### SOURCE EXTRACT
Re:Unsolvable problem

[Daleks]

Basic rule of thumb, if you want it to be accurate don't use floating point.

Basic rule of thumb, determine what accuracy you need, then pick your number representation.

Platform and all

[Stary]

It all depends on what platform you program on and so on. Newer x86 processors do their floating point in an 80-bit format and only truncate when copying back to your original 32 or 64 bit floats. That saves you some precision but not that much. As others have said, there are probably situations where almost all of the material in those articles is valid.

Re:Platform and all

[norwoodites]

It only truncates when saving to memory, that is why you can get different results when optimizing than not optimizing with gcc (you can force gcc to truncate all the time by using -ffloat-store).
With gcc you can force the floating point calculations in the sse registers by -mfpmath=sse.

Common mistake

[PD]

Don't count money as floating point. You'll just have rounding errors. Using long doubles instead of floats won't help you at all.

The solution is to count pennies instead, or if you need values bigger than 22 million dollars, use a BCD library. BCD is Binary Coded Decimal.

Re:Common mistake

[AvantLegion]

Don't count money as floating point. You'll just have rounding errors.

But that's the point! And you transfer those fractions of cents (that just get rounded off anyway) into an account you control!

"back up in your ass with the resurrection...."

Here's an important one.

[Apuleius]

Using accurate arithmetics to improve numerical reproducibility and stability in parallel applications, also available here if you're one of the unwashed masses. It has algorithms to see if your app is facing floating point trouble.

If you need more precision...

[cfallin]

Hardware floating point is only so accurate - if you need more floating point (or integer) precision, use GNU MP - a library for C with bindings for many other languages too. It came in quite handy when I wrote some cryptography code with very large numbers.

Floating point operations are not that bad.

[stj]

Well, I have a lot of experience with that since I've been doing numerical computations for last 7 years. First of all, it's not all that bad. With 64 bit 'double' in C, you get around 15 decimal digits of accuracy (theoretically 18, but in practice don't count on the end). You have to understand that numbers are stored in logarithmic format: mantissa and a factor to multiply it (in computers exponent of 2). If there is no overlap between two numbers in addition (that is for example one number is 1.234*2^64, and the other is 1.234*2^-15), the smaller one is always lost. The are two ways to get around it:

extend mantissa so there is enough overlap - usually involves some kind of multiple precision libraries like mentioned in other post GNU MP and many others. I've implemented one for my own use, too. Generally means lots of overhead since there will be less than 5% of operations actually benefitting from greater precision.

postpone such operations until there is overlap - store such numbers together and do operations on them together, too. Sometimes additions in loops will add up small parts so actually there will be overlap with big part and additions can be done with enough precision.
On a side, interesting thing is that in computers multiplications and divisions are better (that is more accurate) than additions and subtractions because of logarithmic format.
I know that Sun was working on a variable precision floating-point CPU. I'm not sure how that project is going and what the end effect is, but I remember it being an interesting idea.

### DATASET EXTRACT
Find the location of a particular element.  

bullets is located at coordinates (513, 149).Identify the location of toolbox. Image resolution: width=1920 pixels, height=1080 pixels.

### AIM 1
Answer these questions using the floating-point thread:
(a) In what format do newer x86 processors do their floating-point work?
(b) Which gcc option forces truncation all the time?
(c) Roughly how many decimal digits of accuracy does a 64-bit double give in practice?
### AIM 2
Using the floating-point thread, explain why gcc can produce different results with optimization than without it.

### EXPECTED ANSWER 1
(a) An 80-bit format.
(b) -ffloat-store.
(c) Around 15 decimal digits.

### EXPECTED ANSWER 2
Newer x86 processors carry out floating-point calculations in an 80-bit format and truncate the values only when they are saved to memory. As a result, a calculation can give a different result depending on when its values are written back to memory, and that timing differs with and without optimization.